Verband der Auslandspresse protestierte

Der Verband der Auslandspresse in Wien kritisierte bereits am Freitag die Angriffe auf Korrespondenten in Slowenien und Ungarn. Man sei "höchst besorgt" über Janšas Angriff auf das ARD-Studio Wien und die Attacke des ungarischen Staatsfernsehens gegen das "Profil", teilte der Verband mit. "Wir verurteilen diese Versuche, kritischen Journalismus zu denunzieren", sagte Vizepräsident Ivo Mijnssen, der auch die Online-Diskussion am Dienstag moderierte, wo er auch wirtschaftliche Aspekte ins Spiel brachte. So hätten Investoren kein Interesse an einer politischen Veränderung, durch die etwa auch abgeschlossene Verträge wieder auf den Prüfstand kämen.
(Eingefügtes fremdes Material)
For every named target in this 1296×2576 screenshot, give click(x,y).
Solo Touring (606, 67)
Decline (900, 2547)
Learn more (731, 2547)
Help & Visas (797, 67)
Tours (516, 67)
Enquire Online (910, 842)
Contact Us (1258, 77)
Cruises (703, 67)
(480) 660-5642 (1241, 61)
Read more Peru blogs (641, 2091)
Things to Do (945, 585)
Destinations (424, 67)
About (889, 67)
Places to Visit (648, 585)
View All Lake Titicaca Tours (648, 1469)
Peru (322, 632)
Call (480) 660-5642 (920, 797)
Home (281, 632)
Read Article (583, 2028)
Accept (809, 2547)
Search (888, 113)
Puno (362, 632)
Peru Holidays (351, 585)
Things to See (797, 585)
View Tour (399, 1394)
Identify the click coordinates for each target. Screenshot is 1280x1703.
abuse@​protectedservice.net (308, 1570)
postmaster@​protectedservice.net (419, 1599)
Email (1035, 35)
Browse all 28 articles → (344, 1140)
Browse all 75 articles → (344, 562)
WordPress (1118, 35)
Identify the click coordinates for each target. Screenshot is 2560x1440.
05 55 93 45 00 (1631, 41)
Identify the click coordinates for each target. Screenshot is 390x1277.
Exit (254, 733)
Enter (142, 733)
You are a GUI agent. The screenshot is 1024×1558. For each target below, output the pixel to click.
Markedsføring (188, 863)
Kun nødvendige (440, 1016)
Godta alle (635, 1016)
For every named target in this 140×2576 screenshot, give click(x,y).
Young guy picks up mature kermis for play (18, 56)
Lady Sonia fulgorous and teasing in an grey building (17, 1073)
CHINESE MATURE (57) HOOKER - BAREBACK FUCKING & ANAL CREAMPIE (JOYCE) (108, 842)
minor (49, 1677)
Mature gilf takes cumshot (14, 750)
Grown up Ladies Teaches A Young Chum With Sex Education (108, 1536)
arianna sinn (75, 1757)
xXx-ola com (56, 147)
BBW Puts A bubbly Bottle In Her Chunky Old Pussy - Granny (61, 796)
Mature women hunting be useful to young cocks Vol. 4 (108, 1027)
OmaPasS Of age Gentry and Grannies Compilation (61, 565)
Die Lage sei in Slowenien sehr polarisiert und zugespitzt, sagt ARD-Journalist Neumaier: "Es ging nur darum, dass wir Handlanger einer Seite wären und gegen nationale Interessen handeln. Journalisten sollten im nationalen Interesses eines Landes auftreten. Was das ist, bestimmt die Regierung."

Radio Free Europe gegen Orbán und Co

Angesichts der bedrohten Medienfreiheit in Ländern wie Ungarn, Slowenien oder Polen wurde auch über die Gründung eines paneuropäischen Senders nach Vorbild des amerikanischen Radio Free Europe im Kalten Krieg geredet. Ein neues RFE wäre "eine wahnsinnig gute Idee", sagte Kahlweit, und für ARD-Korrespondent Neumaier könnte ein solcher Sender für "objektive Berichterstattung" sorgen und damit in Ländern wie etwa Ungarn die verlorene Medienpluralität wettmachen. (Oliver Mark, 13.4.2021)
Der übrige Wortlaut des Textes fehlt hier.